Dünyada yükselen değer tarım. Ancak ülkemiz hibrit tohuma teslim oldu. Tarım alanları zehirlendi. Tahıl deposu olan ülkemiz, tahılda bile dışa bağımlı hale getirildi.
MEDENİYETLER ÇATIŞMASI TEZİ ÇÖKTÜ
-Fransadan meydana gelen saldırıyı nasıl değerlendiriyorsunuz? Medeniyetler Çatışması tezini doğruluyor mu?

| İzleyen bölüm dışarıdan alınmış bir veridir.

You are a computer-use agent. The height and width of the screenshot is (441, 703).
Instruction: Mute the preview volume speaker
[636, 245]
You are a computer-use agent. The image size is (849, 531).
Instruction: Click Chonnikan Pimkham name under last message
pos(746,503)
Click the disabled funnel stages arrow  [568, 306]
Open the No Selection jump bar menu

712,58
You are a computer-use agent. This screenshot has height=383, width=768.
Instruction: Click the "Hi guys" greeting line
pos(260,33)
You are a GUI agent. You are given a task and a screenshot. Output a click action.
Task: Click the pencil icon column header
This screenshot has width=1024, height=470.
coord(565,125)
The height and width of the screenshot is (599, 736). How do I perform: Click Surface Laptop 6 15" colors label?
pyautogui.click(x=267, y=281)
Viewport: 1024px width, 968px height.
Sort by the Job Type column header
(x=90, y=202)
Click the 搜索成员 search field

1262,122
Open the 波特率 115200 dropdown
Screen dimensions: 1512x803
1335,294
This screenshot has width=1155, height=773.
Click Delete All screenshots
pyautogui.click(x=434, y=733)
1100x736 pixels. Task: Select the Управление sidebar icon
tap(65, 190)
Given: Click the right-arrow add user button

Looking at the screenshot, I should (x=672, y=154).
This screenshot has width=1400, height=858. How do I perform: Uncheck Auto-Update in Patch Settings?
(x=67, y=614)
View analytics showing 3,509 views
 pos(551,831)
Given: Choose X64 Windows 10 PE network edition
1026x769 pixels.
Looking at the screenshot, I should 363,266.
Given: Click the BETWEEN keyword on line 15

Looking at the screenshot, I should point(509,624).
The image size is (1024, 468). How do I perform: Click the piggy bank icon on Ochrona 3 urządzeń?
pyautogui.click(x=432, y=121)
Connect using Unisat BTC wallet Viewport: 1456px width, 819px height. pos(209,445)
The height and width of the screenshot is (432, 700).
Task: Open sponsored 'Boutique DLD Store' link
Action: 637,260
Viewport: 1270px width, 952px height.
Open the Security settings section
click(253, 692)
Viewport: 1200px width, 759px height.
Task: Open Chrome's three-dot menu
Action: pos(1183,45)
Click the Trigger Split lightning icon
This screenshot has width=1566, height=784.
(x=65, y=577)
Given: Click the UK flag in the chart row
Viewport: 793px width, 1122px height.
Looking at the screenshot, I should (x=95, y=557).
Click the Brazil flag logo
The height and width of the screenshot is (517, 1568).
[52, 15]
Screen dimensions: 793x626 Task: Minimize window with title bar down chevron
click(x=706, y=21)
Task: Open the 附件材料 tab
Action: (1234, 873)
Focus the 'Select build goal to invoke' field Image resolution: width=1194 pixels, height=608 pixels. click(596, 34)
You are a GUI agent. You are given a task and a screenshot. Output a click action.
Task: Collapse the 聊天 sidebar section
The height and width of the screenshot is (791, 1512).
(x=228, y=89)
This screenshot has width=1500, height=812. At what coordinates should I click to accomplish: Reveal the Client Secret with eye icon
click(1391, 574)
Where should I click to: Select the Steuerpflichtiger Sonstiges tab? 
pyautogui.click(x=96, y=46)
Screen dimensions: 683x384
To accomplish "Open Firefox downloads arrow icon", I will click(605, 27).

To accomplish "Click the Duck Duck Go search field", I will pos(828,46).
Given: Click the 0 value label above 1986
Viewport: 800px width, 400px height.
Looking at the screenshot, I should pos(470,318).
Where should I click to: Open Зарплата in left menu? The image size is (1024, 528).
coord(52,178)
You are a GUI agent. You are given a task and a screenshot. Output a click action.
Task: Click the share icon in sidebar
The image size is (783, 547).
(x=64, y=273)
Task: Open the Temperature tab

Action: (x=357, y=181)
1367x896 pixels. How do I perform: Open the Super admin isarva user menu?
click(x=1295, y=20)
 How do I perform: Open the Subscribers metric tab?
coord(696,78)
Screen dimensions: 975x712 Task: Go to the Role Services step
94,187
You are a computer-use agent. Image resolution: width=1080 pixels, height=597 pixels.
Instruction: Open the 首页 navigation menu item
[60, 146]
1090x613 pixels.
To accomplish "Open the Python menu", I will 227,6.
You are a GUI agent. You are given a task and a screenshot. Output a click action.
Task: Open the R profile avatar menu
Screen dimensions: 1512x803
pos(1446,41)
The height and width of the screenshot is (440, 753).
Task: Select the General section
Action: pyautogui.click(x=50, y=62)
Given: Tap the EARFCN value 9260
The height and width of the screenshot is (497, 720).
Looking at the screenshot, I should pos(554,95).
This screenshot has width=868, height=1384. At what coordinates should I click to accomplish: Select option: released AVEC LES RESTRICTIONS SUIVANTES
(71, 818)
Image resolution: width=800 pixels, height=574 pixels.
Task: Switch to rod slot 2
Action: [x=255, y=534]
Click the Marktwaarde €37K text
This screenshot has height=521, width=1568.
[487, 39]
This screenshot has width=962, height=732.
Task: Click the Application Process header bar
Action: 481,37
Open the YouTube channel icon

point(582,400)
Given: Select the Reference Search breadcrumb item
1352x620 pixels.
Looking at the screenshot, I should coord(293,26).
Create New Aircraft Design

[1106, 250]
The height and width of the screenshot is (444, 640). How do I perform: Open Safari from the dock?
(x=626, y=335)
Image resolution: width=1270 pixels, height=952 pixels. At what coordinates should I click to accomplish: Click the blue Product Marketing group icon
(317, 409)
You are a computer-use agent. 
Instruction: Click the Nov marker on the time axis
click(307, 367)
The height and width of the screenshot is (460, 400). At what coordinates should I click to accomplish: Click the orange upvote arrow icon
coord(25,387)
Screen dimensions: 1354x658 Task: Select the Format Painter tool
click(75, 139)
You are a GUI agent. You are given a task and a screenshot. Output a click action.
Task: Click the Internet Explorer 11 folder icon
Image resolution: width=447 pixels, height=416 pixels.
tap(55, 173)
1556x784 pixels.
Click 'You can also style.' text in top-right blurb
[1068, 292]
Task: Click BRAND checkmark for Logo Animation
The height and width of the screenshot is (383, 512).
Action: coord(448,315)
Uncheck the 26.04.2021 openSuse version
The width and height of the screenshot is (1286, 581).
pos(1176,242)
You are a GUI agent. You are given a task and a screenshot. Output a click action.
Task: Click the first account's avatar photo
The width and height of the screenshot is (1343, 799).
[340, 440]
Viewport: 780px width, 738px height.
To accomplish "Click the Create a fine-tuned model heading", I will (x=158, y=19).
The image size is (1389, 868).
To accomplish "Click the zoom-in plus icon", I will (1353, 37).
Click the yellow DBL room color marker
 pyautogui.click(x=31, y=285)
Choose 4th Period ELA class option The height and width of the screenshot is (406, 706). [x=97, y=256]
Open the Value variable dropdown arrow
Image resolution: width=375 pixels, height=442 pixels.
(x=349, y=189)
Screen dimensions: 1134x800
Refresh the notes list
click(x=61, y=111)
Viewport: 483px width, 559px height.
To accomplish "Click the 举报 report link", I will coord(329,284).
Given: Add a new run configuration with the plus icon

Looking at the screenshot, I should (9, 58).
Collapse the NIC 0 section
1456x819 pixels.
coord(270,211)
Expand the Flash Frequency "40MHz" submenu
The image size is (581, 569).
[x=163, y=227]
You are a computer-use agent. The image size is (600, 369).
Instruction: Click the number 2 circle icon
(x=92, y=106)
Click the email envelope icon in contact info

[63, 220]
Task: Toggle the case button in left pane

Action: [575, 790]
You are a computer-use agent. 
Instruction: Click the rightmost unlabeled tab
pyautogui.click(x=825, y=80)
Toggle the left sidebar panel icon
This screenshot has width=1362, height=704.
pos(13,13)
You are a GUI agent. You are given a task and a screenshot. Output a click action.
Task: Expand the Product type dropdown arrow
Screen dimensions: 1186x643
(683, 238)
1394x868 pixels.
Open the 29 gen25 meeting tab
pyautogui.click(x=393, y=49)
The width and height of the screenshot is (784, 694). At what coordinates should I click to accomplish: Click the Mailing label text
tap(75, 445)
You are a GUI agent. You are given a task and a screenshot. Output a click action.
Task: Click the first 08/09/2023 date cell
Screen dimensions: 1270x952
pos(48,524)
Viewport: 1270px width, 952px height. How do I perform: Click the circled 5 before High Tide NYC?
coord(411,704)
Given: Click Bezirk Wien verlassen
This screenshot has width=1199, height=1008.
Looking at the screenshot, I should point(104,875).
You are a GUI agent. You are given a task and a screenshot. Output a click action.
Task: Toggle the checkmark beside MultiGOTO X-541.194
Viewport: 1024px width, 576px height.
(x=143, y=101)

Samuel Huntingtonun Hıristiyan ve Müslüman medeniyetlerinin çatışması tezini doğru bulmuyorum. Medeniyetler çatışması tezi, Arap Baharı örneğinde görüldüğü gibi Müslümanın Müslümanı katletmesine ve mezhep savaşlarına dönüştürülüyor. İslamın gelişmeye engel olduğu şeklindeki iddialar yanlış. Avrupa, Ortaçağı yaşarken; Türk İslam devletleri Rönesansı yaşıyordu. Doğu dünyasında İslam değil, yöneticiler gelişmeyi engellemiştir. Charlie Hebdo saldırısına gelince, farklı amaçlara hizmet ettiğini düşünüyorum. Afrikada, Ortadoğuda ve Afganistanda yaşanan çatışmalar büyük ülkeler ve silah baronları tarafından körükleniyor.